待馬桂芳的人久等孟遏雲不來,來到後臺尋人時,劇社的人也只一句“不知所蹤”便打發了來人。
誠然,在世人看來,生得美是上天的恩賜,尤其是女子,都盼望自己能擁有盛世容顏,然而在那個灰暗的年代,美貌無疑是一把雙刃劍。
尤其當孟遏雲再次回到西安之後,當時的西安名家雲集,年紀輕輕的孟遏雲卻能一直被掛頭牌演出,可見其魅力之大。
當然,覬覦孟遏雲美貌的,馬步青不會是第一個,馬桂芳也不會是最後一個,沒過多久,一個西安的國民黨高官再一次將魔爪伸向了她。
作為紅極一時的藝人,雖然在舞臺上風光無限,卻未能得到社會的廣泛尊重,孟遏雲的寧死不從,讓這位高官覺得她不識抬舉。
後來,這位高官打聽到孟遏雲有嚴重的煙癮後,便以抽大煙為由,將她關進了監獄,身陷囹圄的孟遏雲,常因煙癮發作而痛苦不堪。
關押期間,孟小云每次為姐姐送飯時,都要心驚膽戰地在碗碟底部附上一個“煙包”,才不至於令孟遏雲因斷崖式的“戒菸”而喪命。
除了在煙癮上的折磨外,孟遏雲在身體上也遭到了殘忍的虐待,喪心病狂的國民黨高官竟令獄卒在孟遏雲的胸部刺字。
甚至還用刺青的方法使這些字深深地落在面板上,成為永遠也抹不掉的記號,這種極具侮辱性的酷刑,給孟遏雲的心理造成了巨大的創傷。
在遭受了一年多的折磨後,孟家變賣房產和積蓄,幾經周折,才將孟遏雲救出苦海。
然而,命運的天平卻從未倒向孟遏雲的一邊,厄運總是換著花樣地找上門來,這一次想要得到孟遏雲的,是省參議院的李德生。
在得知孟遏雲是一個孝女後,李德生便在其父身上打起了主意,李德生串通軍警,略施手腳,便以吸食大煙的罪名將孟光華抓進了監獄。
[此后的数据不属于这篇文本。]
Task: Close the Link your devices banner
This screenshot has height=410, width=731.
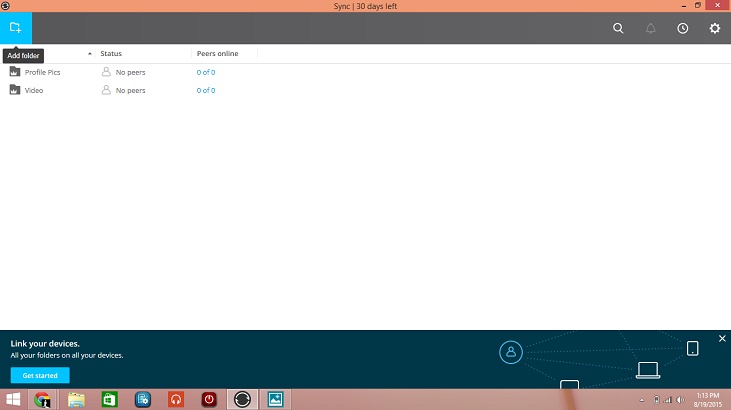Action: [x=722, y=339]
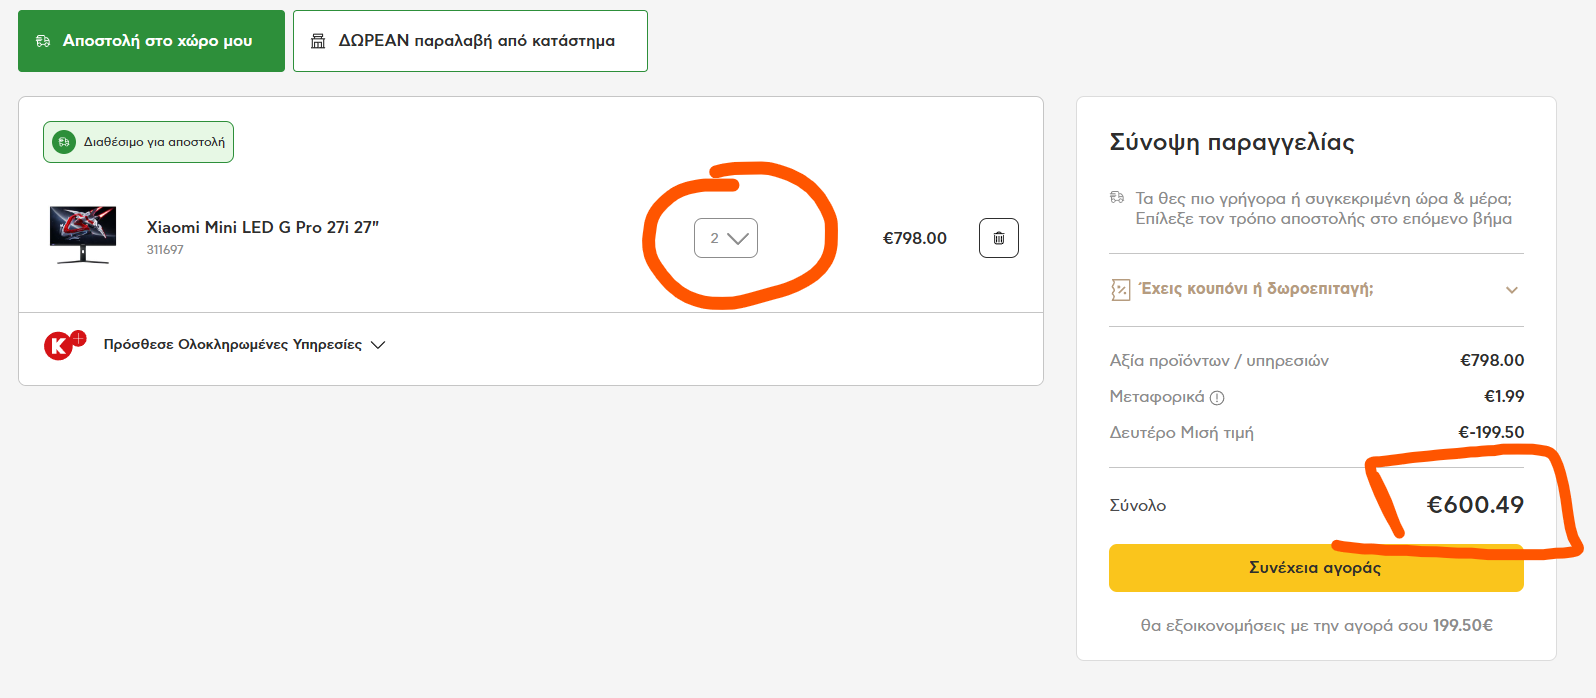Open the quantity dropdown showing 2
This screenshot has width=1596, height=698.
click(x=726, y=238)
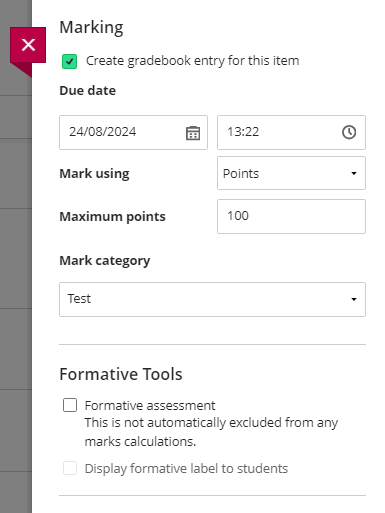Edit the due time field showing 13:22
The height and width of the screenshot is (513, 385).
pyautogui.click(x=291, y=132)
此後,更是直言不諱地以此要挾孟遏雲做自己的小老婆,深諳監獄滋味的孟遏雲救父心切,無奈下只得同意了對方的要求。
再次成為姨太太的孟遏雲,只得又一次離開舞臺,在深宅大院中屈辱度日,一年後,孟遏雲生下了一個女兒。
本以為有了女兒作伴的生活會好過一些,但隨著國軍的節節退敗,李德生逃往臺灣,母女倆被轟出了家門,戰亂下的孟遏雲又與父母失散。
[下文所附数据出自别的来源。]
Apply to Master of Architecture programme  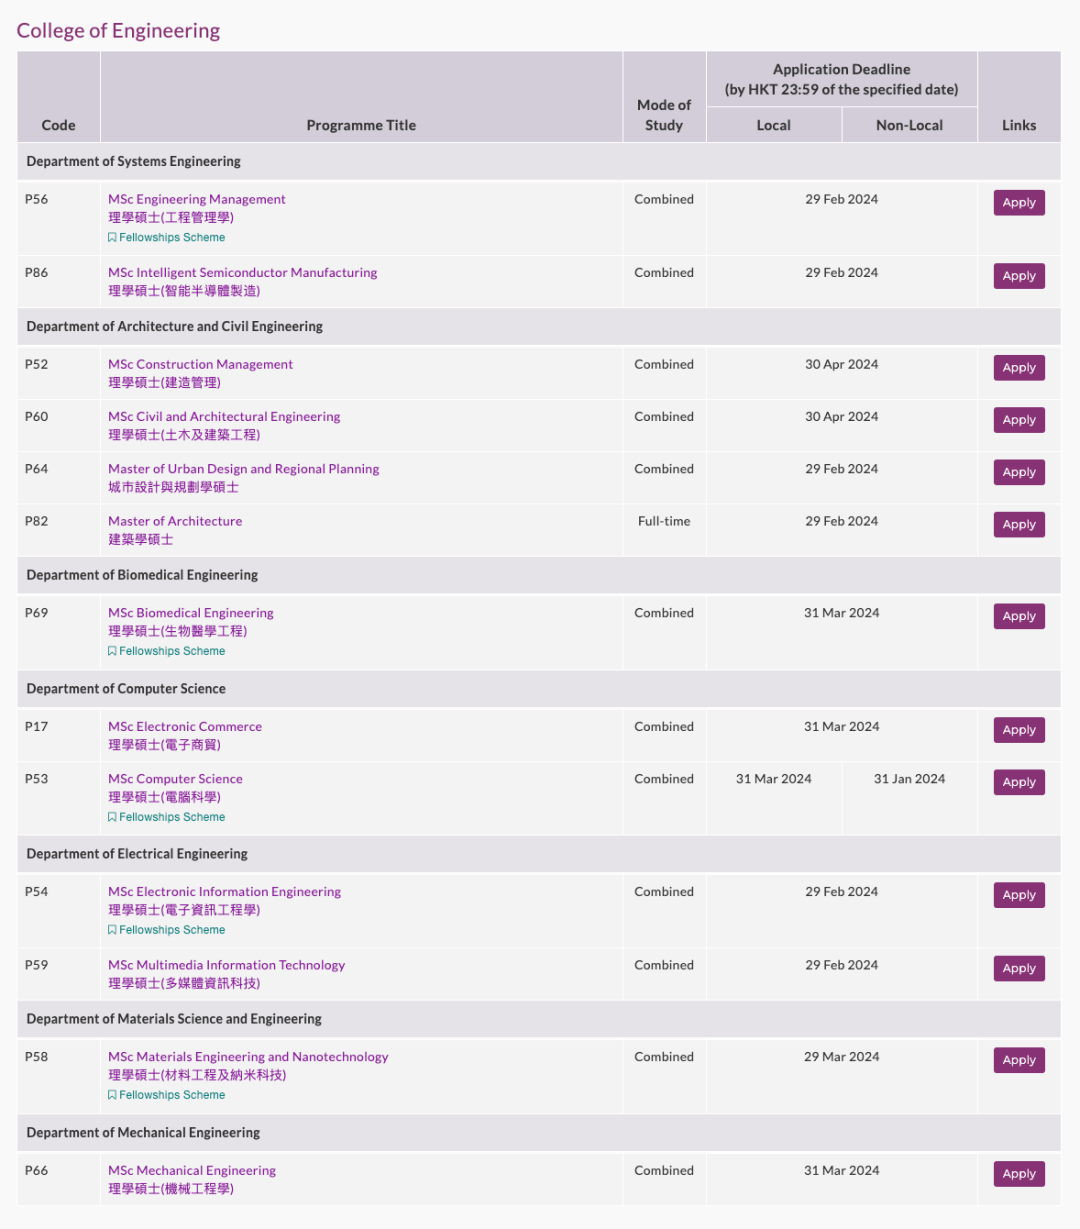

有人說,人死後無一例外都會去天堂,沒有死後下地獄之說,因為人間就是地獄。
直到新中國成立前夕,孟遏雲才看到希望的曙光,在地方領導的關懷下,孟遏雲被調到了西北野戰軍秦腔團。
這是一段幸福的時光,與以往不同,此時的舞臺上男女平等,女旦終於在這個舞臺上有了一席之地。
與此同時,大批女演員走上了秦腔的舞臺,繁榮了秦腔藝術,這一切無疑是和孟遏雲的藝術成就有著千絲萬縷的聯絡。
在抗美援朝時期,孟遏雲隨劇社奔赴朝鮮作慰問演出,當時負責接待的女同志發現,孟遏雲從不在志願軍的戰地公共浴室洗澡。
每每問及原因,孟遏雲卻總是笑而不答,對方一度以為是孟遏雲嫌棄公共浴室的環境,其實,孟遏雲是害怕被別人看到她胸口的刺字。
幸得當時慰問團的團長楊公愚深知內情,才將事情解釋清楚,後來楊公愚還幫忙聯絡了專業醫生,幫助孟遏雲進行手術修復。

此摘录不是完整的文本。